Introduced and bred for sport, pheasants are game birds, whereas pigeons and doves have adapted well to living alongside people, although their presence is sometimes unwelcome. Large flocks of feral pigeons now inhabit urban areas and their adaptability is demonstrated by their ability to breed through much of the year.
Here's our guide to Pigeons and Pheasants:
Feral Pigeon or Rock Dove (columba livia)
The most common bird in the world, originally from northern areas of Scotland and nearby islands, they are to be found across Europe, Africa and other continents.
Originally living on cliffs, they are of course well suited to urban environments. True rock doves have a localized range, favouring cliffs and ruined buildings as breeding sites. Indeed, the past, these doves were kept and bred by monastic communities, where the young doves (known as squabs) were highly valued as a source of meat.
But, some birds escaped from their dovecotes and reverted to the wild, and their offspring gave rise to today's feral pigeons, which are a common sight in gardens and streets in almost every town and city, scavenging whatever they can from our leftovers. Colour mutations have also occurred, and as well as the so-called 'blue' form there are now red and even mainly white individuals today.
Wood Pigeon (columba palumbus)
Wood pigeons are found throughout most of Europe, except for Scandinavia and Iceland, ranging eastwards into Asia. They are also one of the most common large birds seen in British gardens, though not nearly as ubiquitous as the feral pigeon. They are often observed pecking on the lawn or drinking from birdbaths. In towns, they prefer parks with stands of trees, descending into nearby gardens and allotments to raid growing crops.

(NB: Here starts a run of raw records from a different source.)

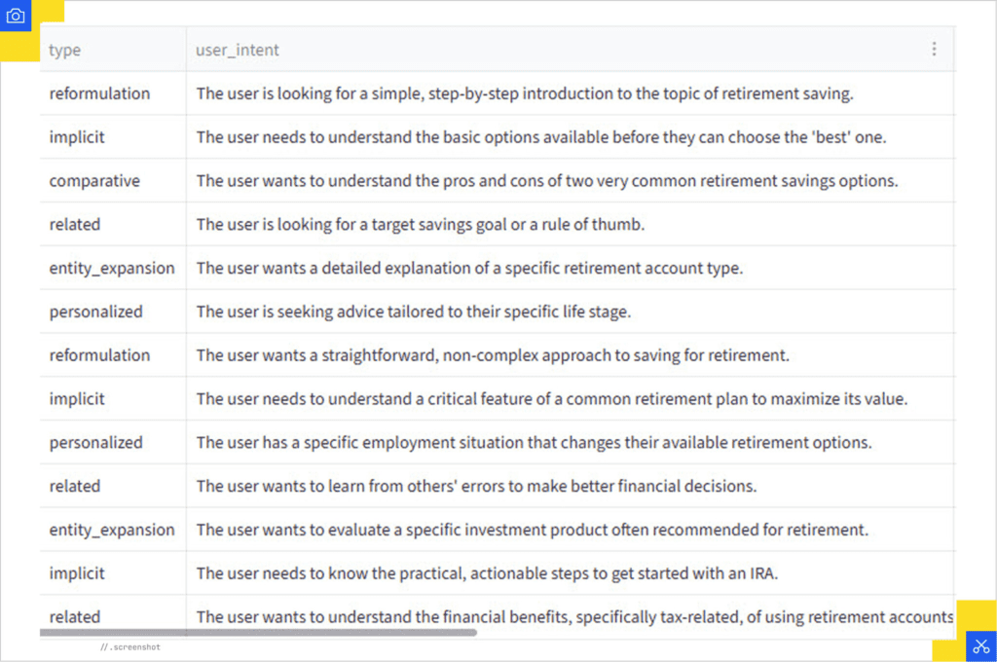
Task: Select the cell about tax-related financial benefits
Action: 573,616
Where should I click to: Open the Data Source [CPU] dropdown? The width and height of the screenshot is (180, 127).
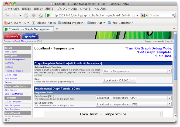click(134, 98)
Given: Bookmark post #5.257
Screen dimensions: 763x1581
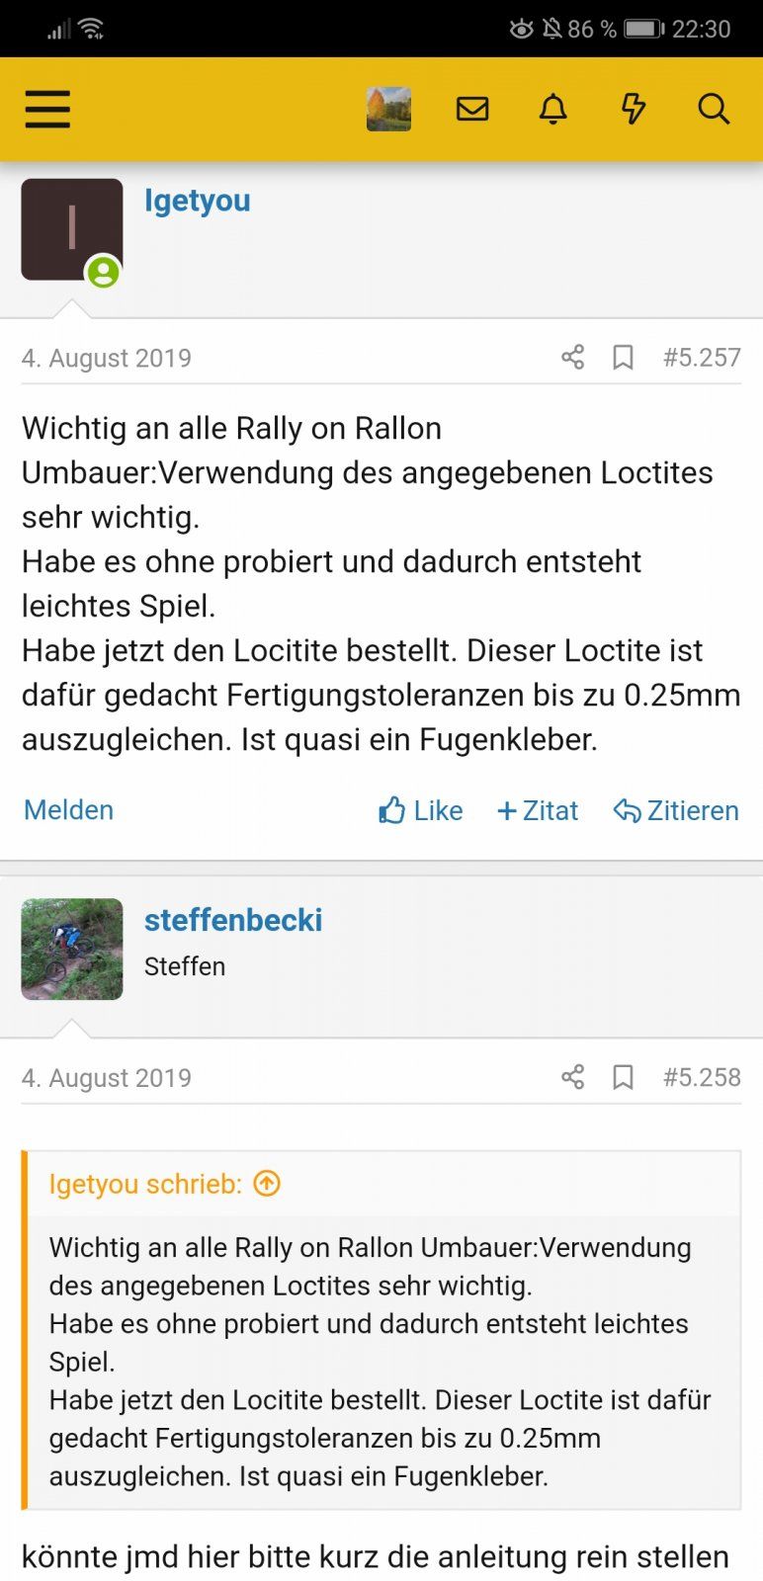Looking at the screenshot, I should coord(623,357).
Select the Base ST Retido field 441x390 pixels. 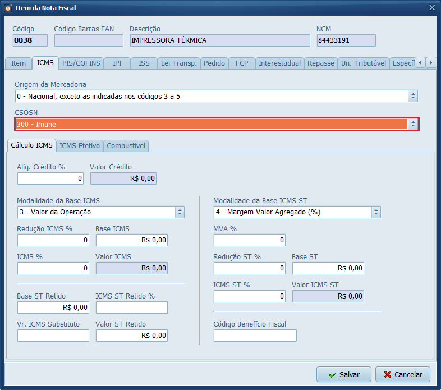[x=53, y=308]
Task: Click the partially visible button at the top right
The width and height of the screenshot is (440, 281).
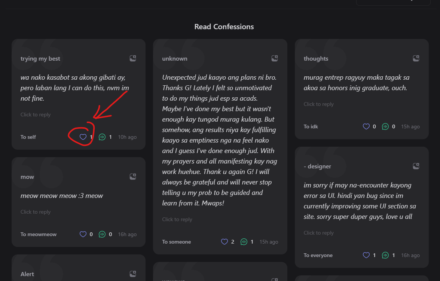Action: point(393,2)
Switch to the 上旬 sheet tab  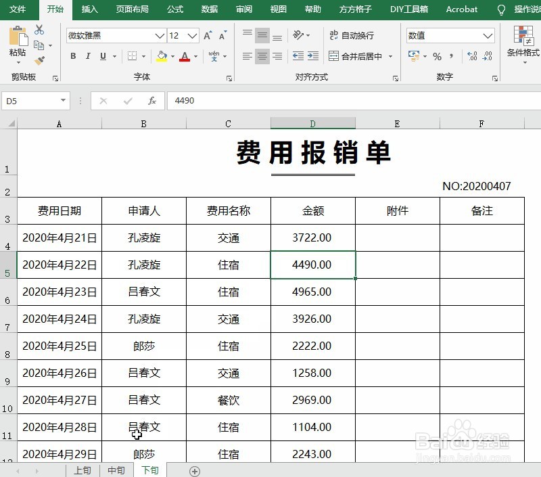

These pigeons can be significant agricultural pests in arable farming areas. However, they also occasionally eat potential crop pests such as snails. Pairs sometimes nest on buildings, although they usually prefer a suitable tree fork.
Their calls are surprisingly loud and are often heard soon after dawn. Outside the breeding season these birds will often congregate in large numbers. If danger threatens, they can appear quite clumsy when taking off thanks to their relatively large size.
Common Ring-Necked Pheasant (phasianus colchicus)
Common pheasants occur naturally in Asia, but Introduced to Europe by the Romans, they have been widely bred and released for shooting, and are now commonly seen in British gardens, including in towns, especially in autumn and winter.
They are now to be found across most of western Europe, except Portugal and Spain, and in a band across central Asia to Japan, as well as introduced to the USA, Australia and New Zealand for sport.
Common pheasants usually live in groups comprised of a cock bird with several hens. They forage on the ground, flying noisily and somewhat clumsily when disturbed, and may choose to roost off the ground.